Good day,
I have a (simplified) mapping that stores throughput metrics every second:
{ "sample": {
"properties": {
"timestamp": { "type": "date" },
"throughput": { "type": "long" }
}
} }
I would like to calculate average throughput in megabytes per second over 1-minute buckets.
So far I found two ways of doing this:
1. Sum aggregation with post-processing:
{ "aggs": {
"date_agg": {
"date_range": {
"field": "timestamp",
"ranges": [
{ "from": "2015-05-25T14:50:00.000Z", "to": "2015-05-25T14:51:00.000Z" }
.... <several hundred more buckets>
]
},
"aggs": {
"total_throughput": {
"sum": { "field": "timestamp" }
} } } } }
And then divide value of each bucket to (6010241024) on the client side after fetching the data from ES.

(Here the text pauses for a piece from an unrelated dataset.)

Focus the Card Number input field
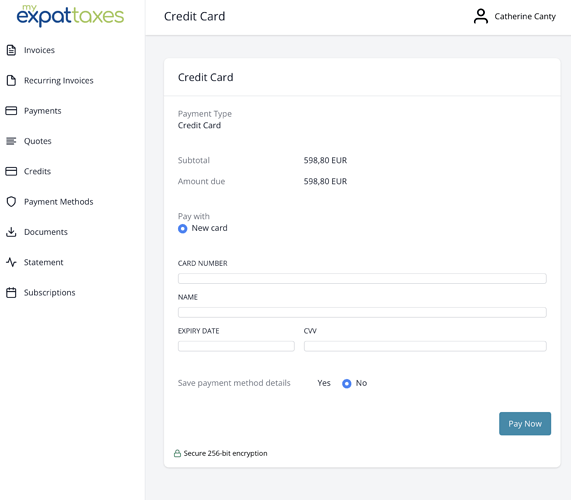 pyautogui.click(x=362, y=279)
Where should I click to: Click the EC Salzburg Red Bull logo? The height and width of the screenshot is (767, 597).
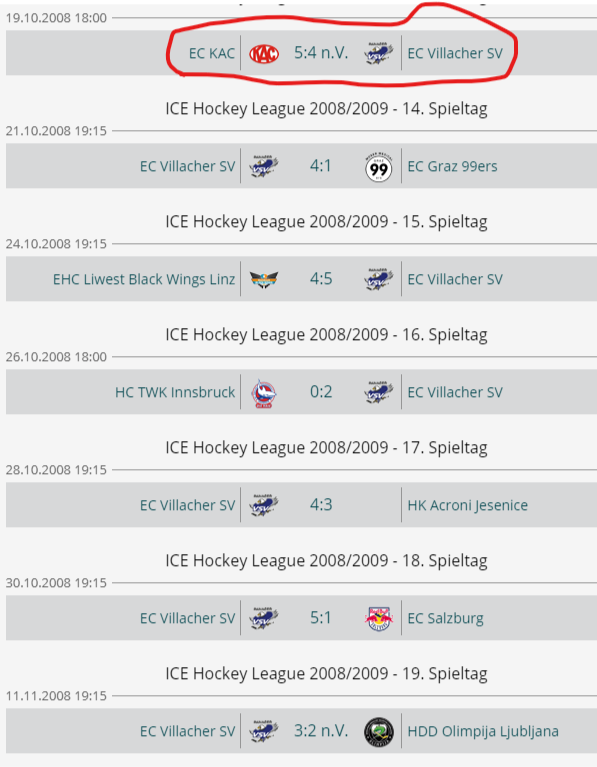(379, 619)
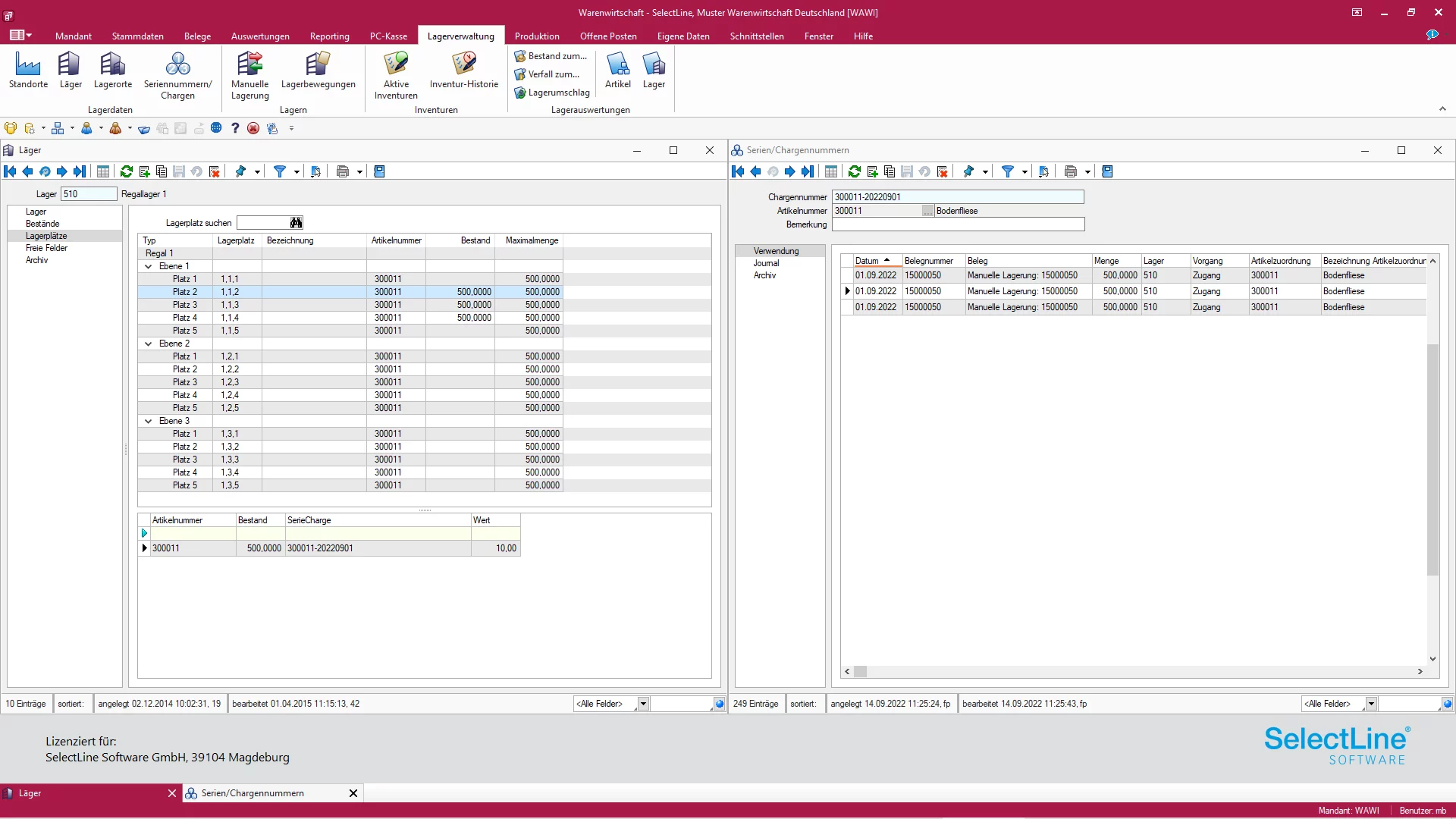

2. With a scripted metric:
{ "aggs": {
"date_agg": {
"date_range": {
"field": "timestamp",
"ranges": [
{ "from": "2015-05-25T14:50:00.000Z", "to": "2015-05-25T14:51:00.000Z" }
.... <several hundred more buckets>
]
},
"aggs": {
"thoughput_per_sec": {
"scripted_metric": {
"init_script": "_agg['tp'] = 0",
"map_script": "_agg.tp += doc['throughput'].value",
"reduce_script": "tps = 0; for (a in _aggs) { tps += a['tp'] }; return Math.round(tps/60/1024/1024 * 100)/100"
} } } } } }
The scripted metric works great, except that it's about 4 times slower then doing just sum
and then division on the client side.
I wondering if there is a way to define a script that runs on results of the aggregation. This way I can still use fast built-in sum
agg then do the final calculations in the script (which will run only on several hundreds buckets, to its no biggie).
P.S. No, I can't just use avg
, because I have slightly more complex things to calculate that obviously have no built-in aggregation I can use.